0

In R, I have produced a boxplot for two different groups, with discrete y-values between 1 and 20. My goal from this work is to investigate whether the average count differs between A and B:

unscaled = ggplot(data3, aes(x = A_or_B, y = Count))+geom_boxplot()

untransformed

The problem with this is the significant skewness towards one side, which I believe should be solved with an appropriate transformation. The difficulty is that the mode count = 1 and decreases exponentially as count increases. I have tried and considered several transformations.

I have tried a log transformation, which I believe failed because the value the plot is weighted around is 1:

data3[33]=log(data3["Count"])
logTransformed = ggplot(data3, aes(x = A_or_B, y = logCount))+geom_boxplot()

log Transformed

I also tried 1/e as a transformation:

data3[34]=(1/exp(data3["Count"])
One_ovr_e_Transformed = ggplot(data3, aes(x = A_or_B, y = One_over_e_Count))+geom_boxplot()

1/e transformed

None of these look as I would expect/want them to look. I'm struggling to find other appropriate transformations that could be applied.

Nick Cox
  • 48,377
  • 8
  • 110
  • 156

1 Answers1

4

It's evident that for both groups 1 and 2:

  1. At least 25% of your data points are 1. (1 is shown on the box plots as the lower quartile and the minimum too.)

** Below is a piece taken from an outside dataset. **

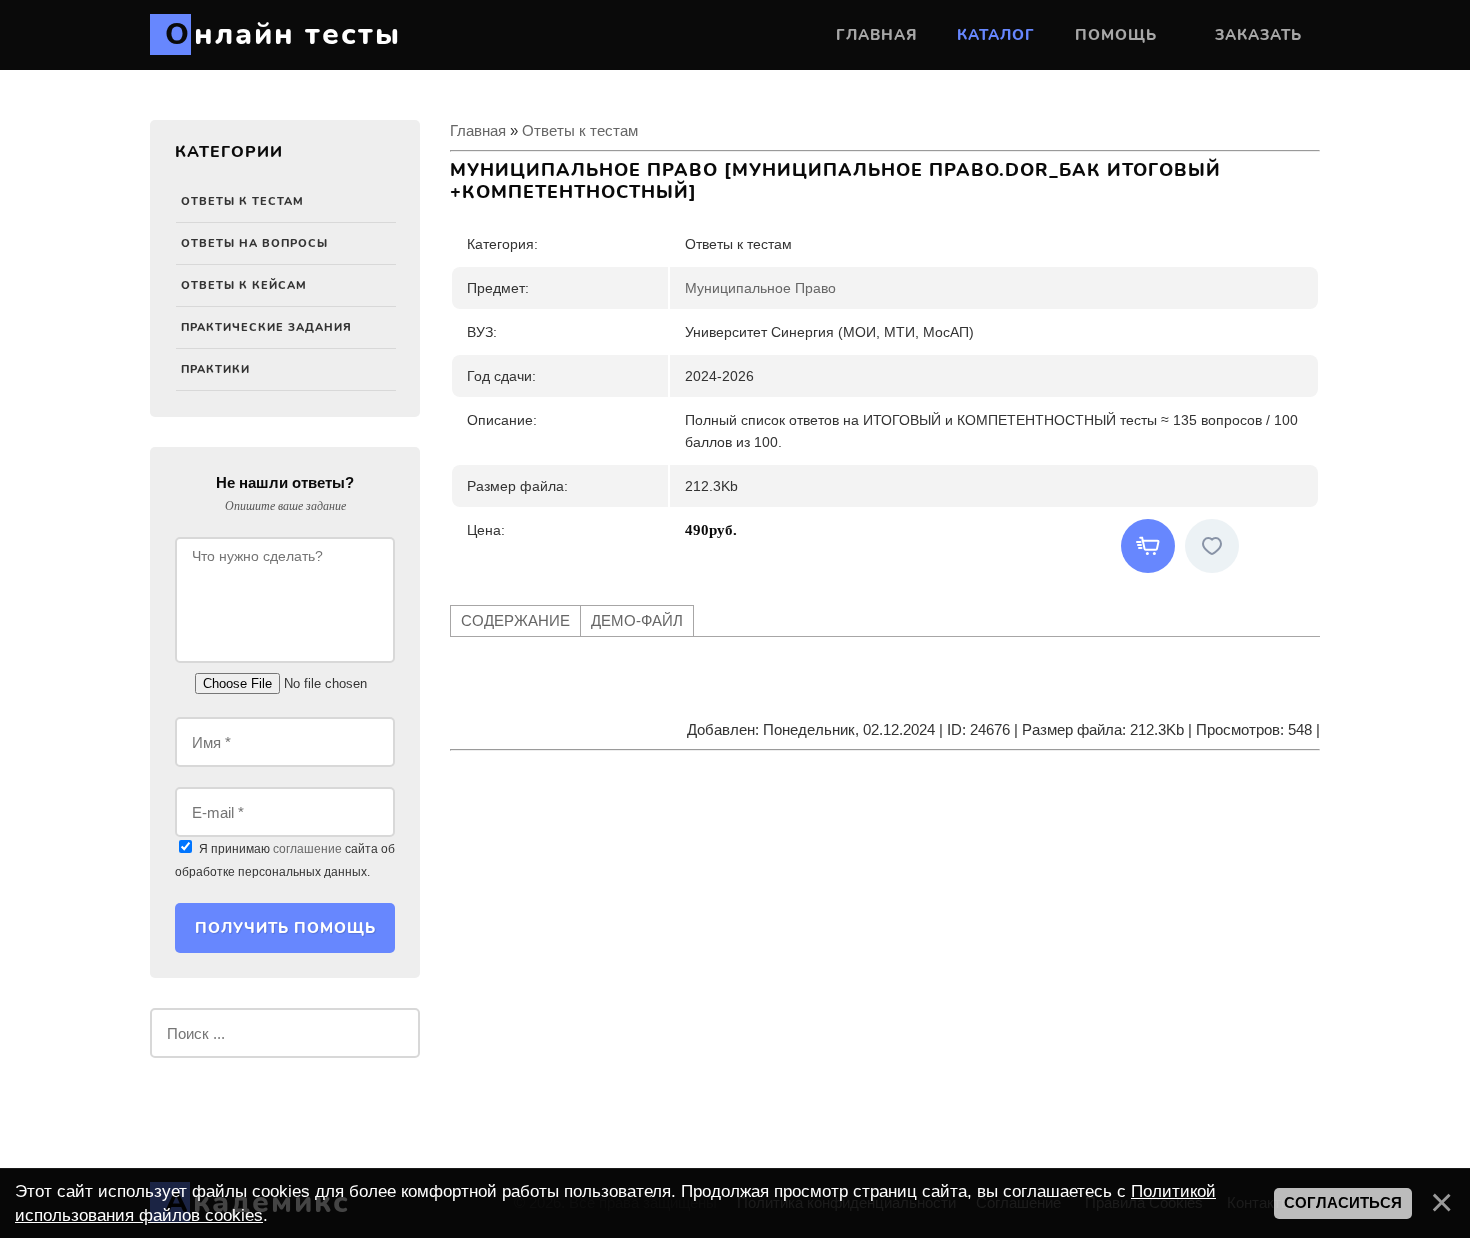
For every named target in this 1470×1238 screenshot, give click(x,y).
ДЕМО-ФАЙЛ (637, 620)
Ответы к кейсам (244, 285)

  2. At least 75% of your data points are 1 or 2. (2 is shown as the median and the upper quartile.)

From the information that 1 is the mode, a further guess is that perhaps 40-45% are 1 and another 35-40% are 2.

The "average" (mean?) is not usually shown by default on a box plot, although all good statistical software should allow plotting means as extra detail on a box plot.

On general grounds and from other answers on this tag (e.g. Help needed with my box plot) I would suggest that box plots are often ineffective in showing the detail of spiky discrete distributions. In particular, although most of the possible values up to 20 do occur in your data, the box plot is not informative about their absolute or relative frequency.

From the answer just cited alone, I suggest that simple histograms (bar charts) showing your frequencies would be much more direct and informative. (Plotting frequencies on a square root scale is a possible trick.)

Transformations can't help much here either. They just transform each distribution with several spikes into another with exactly the same number of spikes. Also, if the mode is the smallest value, then that fact will always imply asymmetry of a discrete variable, as any one-to-one transformation will still result in the mode being at one end of the distribution. Note that the over-drastic negative exponential transformation just flips the mode from the minimum observed value to the maximum transformed value.

To compare the means, just compare the means. It's possible that bootstrapping the difference in means would help.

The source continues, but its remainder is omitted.